Neural stem cells (NSCs) are undifferentiated neural cells with the capacity for long-term self-renewal and for differentiation into all types of neuronal and glial cells. They play a crucial role in shaping the nervous system during development but are also important in adulthood.
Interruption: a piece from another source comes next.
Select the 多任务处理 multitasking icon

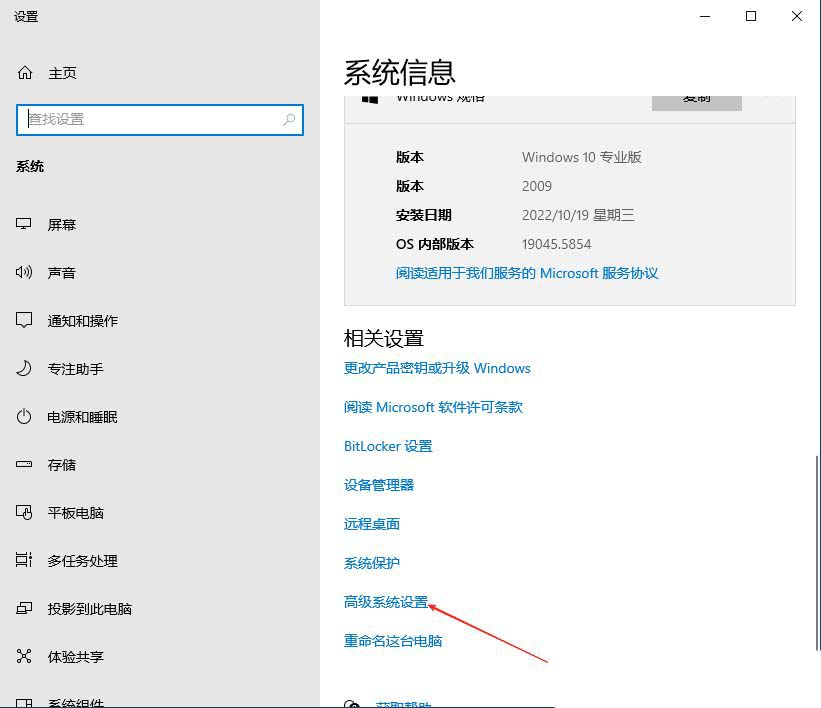coord(25,560)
A subset of NSCs is present in the developed nervous system and acts as a reservoir of cells for cell replacement and nervous tissue regeneration (PMID: 20110496). Symmetric division of NSCs maintains the population of undifferentiated NSCs, while asymmetric division gives rise to neural progenitors. Neural progenitors are precursor cells able to further differentiate into various neuronal and glial cells. However, unlike NSCs, they have limited life time and are not able to self-renew. NSCs and neural progenitors are often regarded as neural precursors (NPCs). Adult NPCs are particularly enriched in the subventricular zone, in the dentate gyrus, and potentially also in the hypothalamus.

NPC Markers

NPCs are distinct from differentiated cells of the nervous system at the molecular level. They differ in the expression of transcription factors and plasma membrane proteins. They can be used as NPC markers for immunohistochemistry and flow cytometry analysis. However, NPCs are quite heterogeneous and there are distinct subpopulations of NPCs within the nervous system (PMID: 24362763).
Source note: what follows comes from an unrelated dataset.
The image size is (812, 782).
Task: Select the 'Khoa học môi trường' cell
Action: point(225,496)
Hippocampal NPCs express glial fibrillary acid protein (GFAP), sex determining region Y-box 2 (SOX2; Figure 1), brain lipid-binding protein (BLBP), and nestin (PMID: 21549330). Proliferative NPCs are characterized by the expression of SOX2 and paired box 6 (PAX6; Figure 2). Doublecortin (DCX; Figure 3) or PSA-NCAM are markers frequently used for intermediate progenitor cells and early immature neurons (PMID: 29625071). Mature neurons are positive for neuronal nuclei (NeuN), tubulin beta 3 class III (TUBB3; Figure 4), and microtubule-associated protein 2 (MAP2; Figure 5) (PMID: 26931327).

Figure 1. Immunofluorescent analysis of (4% PFA) fixed mouse embryo tissue using 20118-1-AP (SOX2 antibody) at dilution of 1:50 and Alexa Fluor 488-conjugated AffiniPure Goat Anti-Rabbit IgG(H+L)

Figure 2. Immunofluorescent staining of PAX6 (12323-1-AP, 1:250 dilution) with 4% PFA fixed control human-induced pluripotent stem cell (hiPSC)-derived NPCs. (Red: PAX6; Blue: DAPI). Provided by BioTalentum Ltd., Hungary.

Figure 3. Immunofluorescent analysis of (4% PFA) fixed mouse brain tissue using 13925-1-AP (DCX antibody) at dilution of 1:50 and Alexa Fluor 488-conjugated AffiniPure Goat Anti-Rabbit IgG(H+L)

Figure 4. Immunofluorescent staining of TUBB3 (66375-1-lg, 1:250) with 4% PFA fixed control hiPSC-derived neuronal cultures (35 days old). (Green: TUBB3; Blue: DAPI). Provided by BioTalentum Ltd., Hungary.

Figure 5. Immunofluorescent staining of MAP2 (17490-1-AP, 1:250 dilution) with 4% PFA fixed control hiPSC-derived neuronal cultures (35 days old). (Red MAP2; Blue: DAPI). Provided by BioTalentum Ltd., Hungary.

In vitro NPC cultures

NPC markers are also useful in establishing and monitoring in vitro NPC culture differentiation. NPCs can be differentiated from embryonic stem cells (ESCs) but also from induced pluripotent stem cells (iPSCs) (PMID: 11731782). NPCs can additionally be obtained by direct reprogramming of somatic cells from different cell lineage (PMID: 22445518). This approach is particularly useful for obtaining patient-specific NPCs used as established disease models (PMID: 28105055). Alternatively, NPCs can be isolated from fresh nervous tissues using cell sorting with NPC markers (PMID: 11121071). NPCs are typically grown in vitro in the form of neurospheres or as adherent monolayers (PMID: 26798357).